OCD Love is more OCD than love and you won’t necessarily get either unless you read about it first. Once you do know, it definitely is obsessive. Sharon Eyal’s choreography is highly original. Her deeply personal identification with Neil Hilborn’s poem, OCD, has resulted in an intense, strung-out and internal set of motifs which are, of course, repeated. In the same way that this ultimately destructive behaviour is an external sign of something desperate happening inside, so it is well nigh impossible to empathise. One watches with a sort of horror, but does not kinaesthetically participate in it. The audience’s initial confusion and lack of understanding may well be a reflection of the sufferers themselves being unconsciously controlled and driven.

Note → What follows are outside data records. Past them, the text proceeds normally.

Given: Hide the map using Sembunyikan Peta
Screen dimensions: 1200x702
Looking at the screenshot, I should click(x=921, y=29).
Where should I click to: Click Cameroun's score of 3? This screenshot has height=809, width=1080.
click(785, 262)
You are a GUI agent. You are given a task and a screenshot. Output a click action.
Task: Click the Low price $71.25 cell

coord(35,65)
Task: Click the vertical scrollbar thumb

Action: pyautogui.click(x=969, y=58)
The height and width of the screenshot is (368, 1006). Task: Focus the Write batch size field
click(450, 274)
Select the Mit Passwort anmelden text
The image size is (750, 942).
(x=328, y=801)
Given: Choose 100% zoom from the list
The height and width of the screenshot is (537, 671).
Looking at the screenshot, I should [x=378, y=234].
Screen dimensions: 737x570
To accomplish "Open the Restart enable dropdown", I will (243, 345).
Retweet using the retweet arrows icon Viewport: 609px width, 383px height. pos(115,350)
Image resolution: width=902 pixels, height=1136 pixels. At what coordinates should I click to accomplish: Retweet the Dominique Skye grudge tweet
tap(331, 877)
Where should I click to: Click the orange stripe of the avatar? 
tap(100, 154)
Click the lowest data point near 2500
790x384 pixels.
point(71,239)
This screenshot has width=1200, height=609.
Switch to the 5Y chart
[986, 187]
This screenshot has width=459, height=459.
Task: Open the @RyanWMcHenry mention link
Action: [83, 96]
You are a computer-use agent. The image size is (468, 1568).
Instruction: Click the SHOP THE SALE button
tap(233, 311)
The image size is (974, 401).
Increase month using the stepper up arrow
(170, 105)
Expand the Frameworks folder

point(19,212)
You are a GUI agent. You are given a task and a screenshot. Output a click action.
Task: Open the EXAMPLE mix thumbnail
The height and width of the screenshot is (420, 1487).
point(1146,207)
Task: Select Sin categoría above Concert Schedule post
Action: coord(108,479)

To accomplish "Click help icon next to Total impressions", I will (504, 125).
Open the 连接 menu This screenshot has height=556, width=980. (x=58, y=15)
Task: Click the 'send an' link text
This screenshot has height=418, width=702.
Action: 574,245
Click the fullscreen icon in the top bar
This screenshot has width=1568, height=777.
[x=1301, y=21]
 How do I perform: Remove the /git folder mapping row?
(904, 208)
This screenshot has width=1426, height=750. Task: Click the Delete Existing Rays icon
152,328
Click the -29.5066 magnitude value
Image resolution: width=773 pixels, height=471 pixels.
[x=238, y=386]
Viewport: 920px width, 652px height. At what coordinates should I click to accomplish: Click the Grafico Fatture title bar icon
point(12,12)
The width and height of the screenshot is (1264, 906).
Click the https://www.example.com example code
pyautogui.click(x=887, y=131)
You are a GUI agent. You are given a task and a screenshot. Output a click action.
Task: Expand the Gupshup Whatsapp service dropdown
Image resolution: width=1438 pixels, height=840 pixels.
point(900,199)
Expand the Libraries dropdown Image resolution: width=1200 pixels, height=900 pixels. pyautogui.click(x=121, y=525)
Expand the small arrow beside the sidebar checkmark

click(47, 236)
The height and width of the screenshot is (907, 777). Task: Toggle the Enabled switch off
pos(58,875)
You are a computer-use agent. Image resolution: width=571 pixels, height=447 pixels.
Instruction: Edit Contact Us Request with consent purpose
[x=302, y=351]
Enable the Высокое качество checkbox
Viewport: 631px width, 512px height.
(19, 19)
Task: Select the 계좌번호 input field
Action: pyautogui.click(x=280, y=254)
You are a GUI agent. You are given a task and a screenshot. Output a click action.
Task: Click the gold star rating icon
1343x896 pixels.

The choreographic impetus for both pieces is at the centre (as you would expect from Eyal’s formative association with Martha Graham) and the torso is racked with convulsions, shudders and twitches. The endless arms and legs octopus-wave sequentially from there, then nudge with jagged elbows, sink deep with knees angular, or keep the impossibly persistent beat of soft steps. Each body is taut with tension, especially the shoulders, and the backbends are excruciating, with hands that reach so far behind, you wonder that they belong at all.

Fingers grasp and pull back the head of another, mimetic palms claw own breast and abdomen, hips jut suggestively in frequently bird-like trajectories around the stage. Very occasionally there is a breathless hiaitus, and once there is a terrible crash on drums and with fist and the audience shocks. Perhaps there is a slight tenderness between two, more likely there are empty arms where a partner should be – these beings are locked into themselves.

The performances are 100% solid, impossible to fault, which is almost unheard of. Without doubt they are drilled and dedicated. The long-standing collaboration between Eyal and composer Ori Lichtik’s grand score is perfect, and the watchers’ final cheers were surely a response to the sheer quality of the work.